Combined Arms Gateway Environment (CAGE) is a unique system developed by BAE Systems that can be used on multiple platforms to plan, brief, rehearse, execute and debrief a mission using the latest situational awareness and planning support information.
This allows aircrew to be more reactive and make informed decisions in the air.
The Wildcat helicopter is the second UK aircraft to use CAGE which is in use with the Navy on the Merlin II and it is planned to be developed on Wildcat as well as the other aircraft in the UK helicopter fleet.
CAGE is scheduled to be in frontline service on Wildcat for the middle of February 2015 having passed a series of reviews with the Ministry of Defence and the helicopter’s manufacturer, AgustaWestland.
Dave Rawlinson, of BAE Systems Military Air and Information, said: “CAGE allows pilots to do lot of detailed planning in advance which would otherwise have to be done in the air.
“On take-off pilots know that they are flying with a plan which is not only achievable but tactically astute.
“The plan is loaded to the aircraft’s tactical computer with navigation systems providing route information and annotating moving map displays with the operational situation.
“What really sets this project apart is the speed at which we were able to tailor and deliver so much capability in such a short time.

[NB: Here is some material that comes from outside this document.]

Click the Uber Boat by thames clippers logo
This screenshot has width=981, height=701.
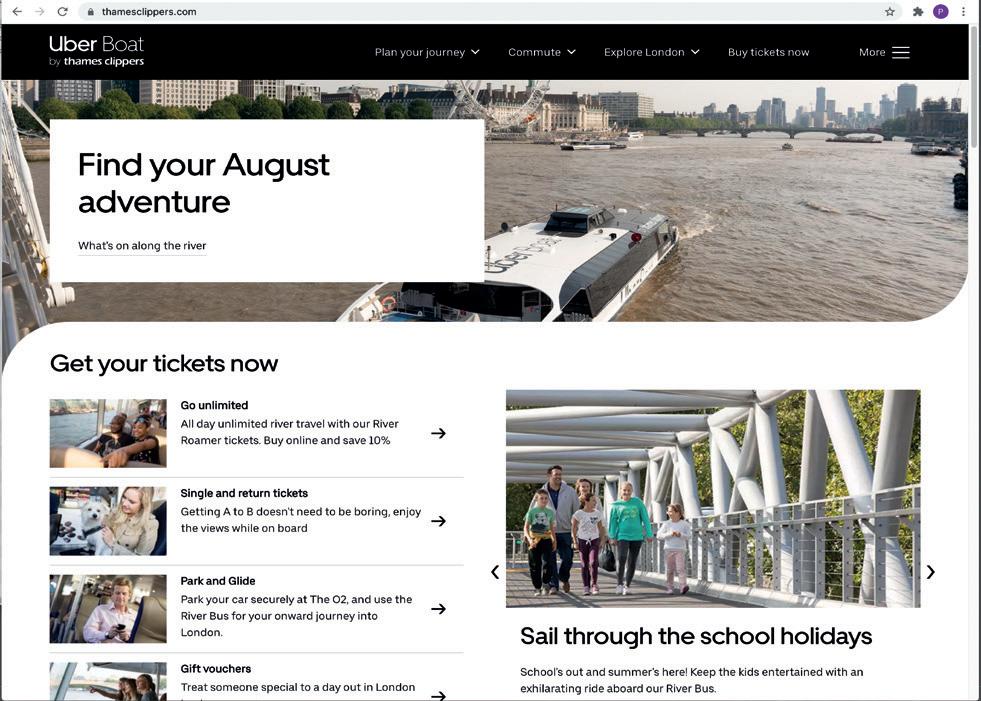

“CAGE showcases the skills our engineering and programme teams, the software architecture they have created and the team approach we have with our customers.”
The BAE Systems team has been working closely with pilots from Joint Helicopter Command, Navy Command the Lynx Project Team and AgustaWestland to develop the CAGE system to meet operational demands.
The program passed Critical Design Review in October 2014, and formal acceptance testing in December 2014.
The latest contract for CAGE program builds on previous contracts awarded by Boeing which uses CAGE on its Apache helicopter and Lockheed Martin on the Merlin II.
The team also delivers the Centralised Aviation Data Service secure deconfliction service which uses web-based tools to allow aircrew to share information about hazards and flight paths.